Return each line of the material that contains the word "accomplish". Treat case as significant.

(Records of finding words and elements)
--------
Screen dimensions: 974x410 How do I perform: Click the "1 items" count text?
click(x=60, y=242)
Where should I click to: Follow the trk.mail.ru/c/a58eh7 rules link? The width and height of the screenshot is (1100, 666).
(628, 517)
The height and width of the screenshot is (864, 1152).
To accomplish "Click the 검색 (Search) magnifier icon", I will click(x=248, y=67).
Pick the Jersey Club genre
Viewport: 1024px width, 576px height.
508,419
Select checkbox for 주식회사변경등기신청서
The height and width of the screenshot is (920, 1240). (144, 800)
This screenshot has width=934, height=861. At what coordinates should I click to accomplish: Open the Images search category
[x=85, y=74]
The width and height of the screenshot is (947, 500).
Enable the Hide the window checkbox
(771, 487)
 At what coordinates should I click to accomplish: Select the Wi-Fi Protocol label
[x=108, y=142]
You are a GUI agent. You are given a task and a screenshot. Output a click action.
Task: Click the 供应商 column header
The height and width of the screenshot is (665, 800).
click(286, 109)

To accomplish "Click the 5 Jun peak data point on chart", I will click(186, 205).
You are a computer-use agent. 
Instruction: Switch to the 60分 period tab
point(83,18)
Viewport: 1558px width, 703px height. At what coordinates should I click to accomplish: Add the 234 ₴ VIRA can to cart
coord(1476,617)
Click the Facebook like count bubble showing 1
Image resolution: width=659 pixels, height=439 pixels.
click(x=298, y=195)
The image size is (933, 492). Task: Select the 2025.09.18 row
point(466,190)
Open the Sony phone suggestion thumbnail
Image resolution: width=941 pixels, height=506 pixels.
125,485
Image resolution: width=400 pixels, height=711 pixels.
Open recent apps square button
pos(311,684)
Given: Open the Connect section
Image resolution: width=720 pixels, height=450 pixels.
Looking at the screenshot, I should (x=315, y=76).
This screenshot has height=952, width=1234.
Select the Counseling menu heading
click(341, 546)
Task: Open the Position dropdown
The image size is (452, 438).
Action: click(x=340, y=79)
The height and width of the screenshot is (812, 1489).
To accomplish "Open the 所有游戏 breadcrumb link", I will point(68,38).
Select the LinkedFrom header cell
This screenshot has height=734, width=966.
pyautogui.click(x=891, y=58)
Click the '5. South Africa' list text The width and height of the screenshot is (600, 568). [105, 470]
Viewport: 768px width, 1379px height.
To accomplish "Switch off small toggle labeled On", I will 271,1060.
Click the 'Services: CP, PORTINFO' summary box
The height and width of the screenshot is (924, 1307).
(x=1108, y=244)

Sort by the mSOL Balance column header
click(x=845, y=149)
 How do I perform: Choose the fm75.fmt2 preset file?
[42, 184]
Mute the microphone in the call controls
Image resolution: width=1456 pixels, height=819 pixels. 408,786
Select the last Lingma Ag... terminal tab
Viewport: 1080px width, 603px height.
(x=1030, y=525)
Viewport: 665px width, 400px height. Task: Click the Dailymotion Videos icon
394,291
--------
# RESULT OF THE TASK
To accomplish "Click the 검색 (Search) magnifier icon", I will click(x=248, y=67).
This screenshot has width=934, height=861. At what coordinates should I click to accomplish: Open the Images search category
 At what coordinates should I click to accomplish: Select the Wi-Fi Protocol label
To accomplish "Click the 5 Jun peak data point on chart", I will click(186, 205).
Viewport: 1558px width, 703px height. At what coordinates should I click to accomplish: Add the 234 ₴ VIRA can to cart
To accomplish "Open the 所有游戏 breadcrumb link", I will point(68,38).
To accomplish "Switch off small toggle labeled On", I will 271,1060.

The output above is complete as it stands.